Sudan: ICRC will not rest until abducted staff member Gauthier Lefèvre is freed
The ICRC is renewing its appeal for the release of staff member Gauthier Lefèvre, taken hostage in West Darfur, Sudan, on 22 October 2009. Daniel Duvillard, ICRC head of operations for East Africa, explains the efforts under way to resolve the crisis.
On 6 February, it was with immense joy and relief that we learned of the release of another colleague, Laurent Maurice, who was freed in Sudan after having been abducted 89 days before in eastern Chad. Now we hope and expect that the ordeal for our colleague Gauthier will be over soon. This Friday, 19 February, will mark 120 days of his captivity. Each day that passes is one day too long for himself, his family and for everybody here at the ICRC.
We are continuing to do everything we can to bring about his safe and rapid release. We are in contact with the abductors and with the national and local authorities and are following developments closely. Our priority is to ensure that Gauthier is let go without any further delay and without conditions. The responsibility for the treatment and well-being of our colleague is in his abductors'hands.
We are acutely aware of the pain and distress experienced by Gauthier's family. We want them to know that we are doing everything we can to bring about his swift release. We try to comfort them, but only the release of their loved one will bring them any real relief.
What was the aim of the recent visit of the ICRC President in Sudan?
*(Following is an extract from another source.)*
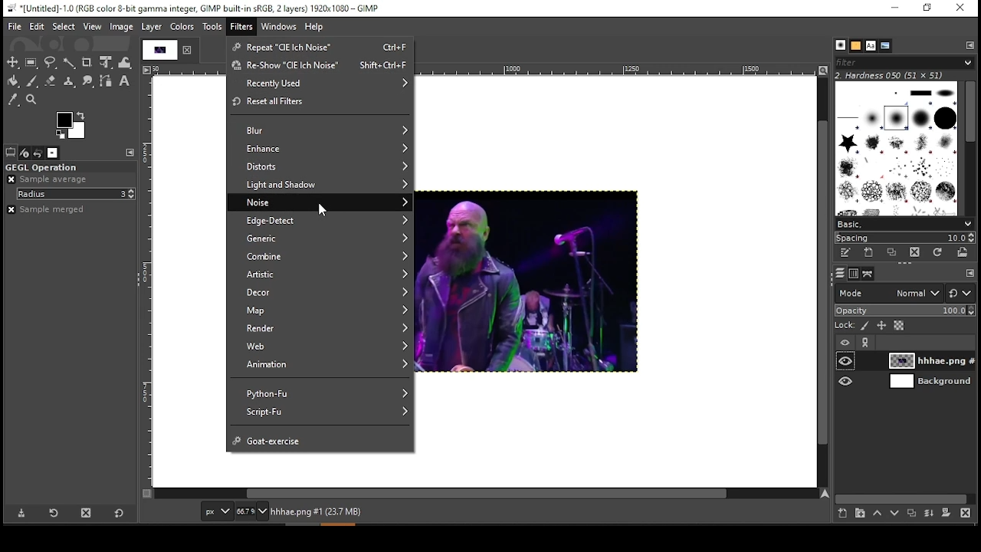  Describe the element at coordinates (904, 310) in the screenshot. I see `opacity` at that location.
On 9 February, ICRC president Jakob Kellenberger met in Khartoum with the president of Sudan, Omar Hassan Ahmad Al Bashir, to discuss efforts to secure the prompt release of Gauthier. President Kellenberger thanked the Sudanese government for having secu red the release of ICRC delegate Laurent Maurice. At the same time, president Al Bashir confirmed to president Kellenberger that his government is fully committed to doing everything it can to ensure Gauthier's safety, and to secure his speedy release.
What impact are the abductions having on your activities in Sudan?
Because security is a major concern, it is constantly being reviewed. We are taking every possible precaution to ensure that our staff can work safely. Although we did have to suspend movements and adapt our field presence in West Darfur, we are striving to maintain the essential services that no one else can provide. In particular, we are carrying on with our work in the camp for displaced people (IDPs) in Gereida, South Darfur. We are continuing to provide support for primary health-care centres and other local facilities, and for the activities of the Sudanese Red Crescent.
In remote areas of Darfur where very few other organizations can go, the ICRC had been involved in a range of activities such as making clean drinking water available and helping people support themselves through farming or herding. The fact that we have been forced to curtail our field presence means that we now provide fewer of these services. We deeply regret this situation. Our overriding priority is to obtain the release of our staff member as quickly as possible so that we can again bring all our resources to bear on the humanitarian work that needs to be done.
Finally, we want to stress that although our activities have been scaled down in particular areas, elsewhere in Sudan we are carrying on with our work as before.